这项研究的重要部分是使用此研究建立适当的阳性对照并建立Xenopns卵母细胞的表达系统。因此，今年，我们从兔子的大脑中分离了膜电压依赖性的K通道cDNA，并通过将CRNA注射到Ocytes中并表达它来分析该离子通道。首先，通过聚合酶链反应方法根据RBK1的基础序列（Science，221，1989）制备了探针，并从兔子脑cdna库中获得了总长度为2,3 kb（BSH51）的克隆。该克隆的开放式阅读框为1431b.p，编码了477个残基的氨基酸，其分子量为53879。与RBK1（RBK1）的同源性，大鼠脑中的K通道的同源性约为80％，跨膜部分的差异确实是一致的，因为I→F→F→I IN__2和F__2和F_2和F_2和F_2和F_4。通过将该克隆与T_7启动子掺入载体中，产生了CRNA并将其注射到爪蟾卵母细胞中，对表达的蛋白质进行了电生理学分析。
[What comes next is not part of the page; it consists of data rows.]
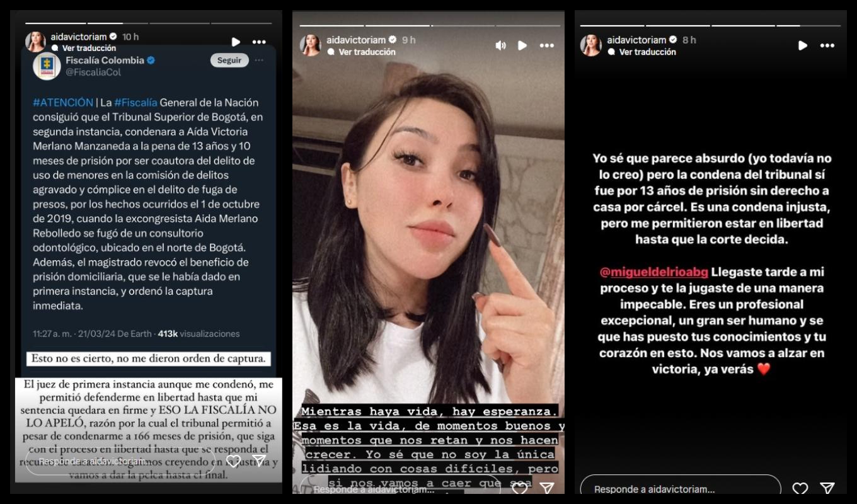Mute sound on the middle story
Image resolution: width=857 pixels, height=504 pixels.
[x=500, y=45]
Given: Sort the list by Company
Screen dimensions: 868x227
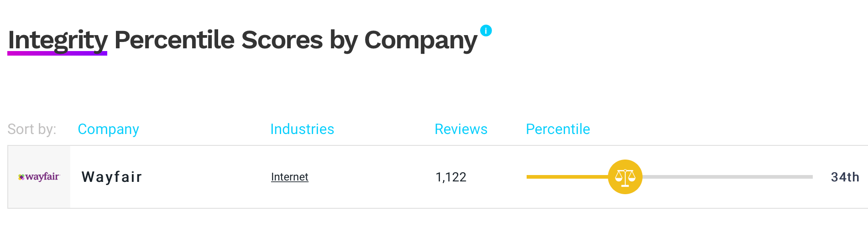Looking at the screenshot, I should tap(108, 129).
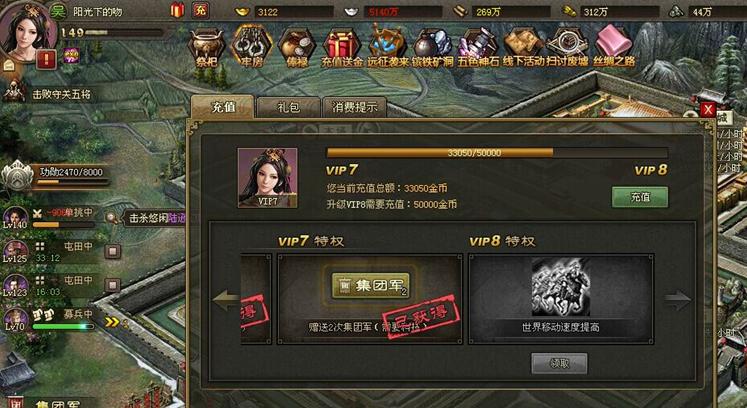Image resolution: width=747 pixels, height=408 pixels.
Task: Click the red exclamation alert icon
Action: [47, 60]
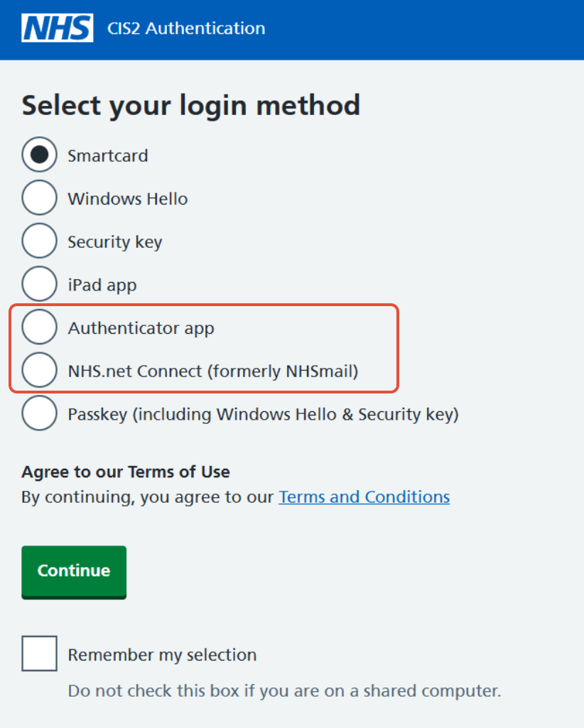
Task: Click the 'Authenticator app' label text
Action: (x=141, y=328)
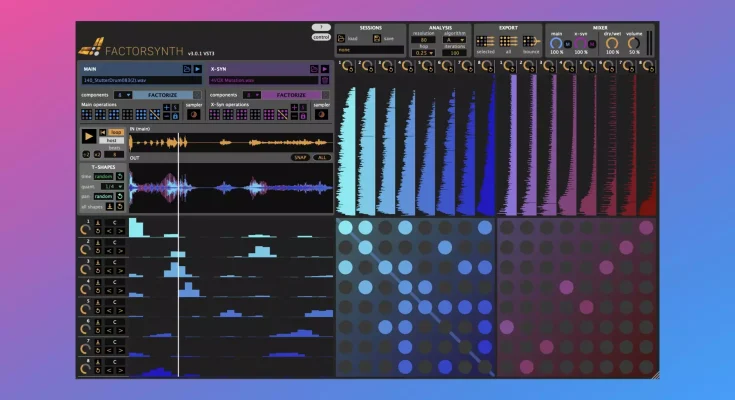The height and width of the screenshot is (400, 735).
Task: Preview the X-SYN sample with its play icon
Action: pos(323,69)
结果，我们观察到了〜5μa的薄膜依赖性Atyper室外电流。四乙基lammonium（EC50 = 0.1mm），4-氨基吡啶（EC50 = 0.1mm）和CBHORIDE（EC_ <50> = 10mm）抑制了该电流，并且估计当外部液体的晶球浓度发生了变化时，该电流是从反向电位的k电流。该克隆可以用作使用Ocyte表达系统克隆的有效阳性对照，因为该蛋白在注射Ocyte后24小时内表达。因此，我们目前正在使用该克隆作为指标的表达来搜索本研究的主题ATP依赖性K通道。此外，申请人会注意到，大学无法使用R.I，因此他已搬到美国并目前正在执行此操作。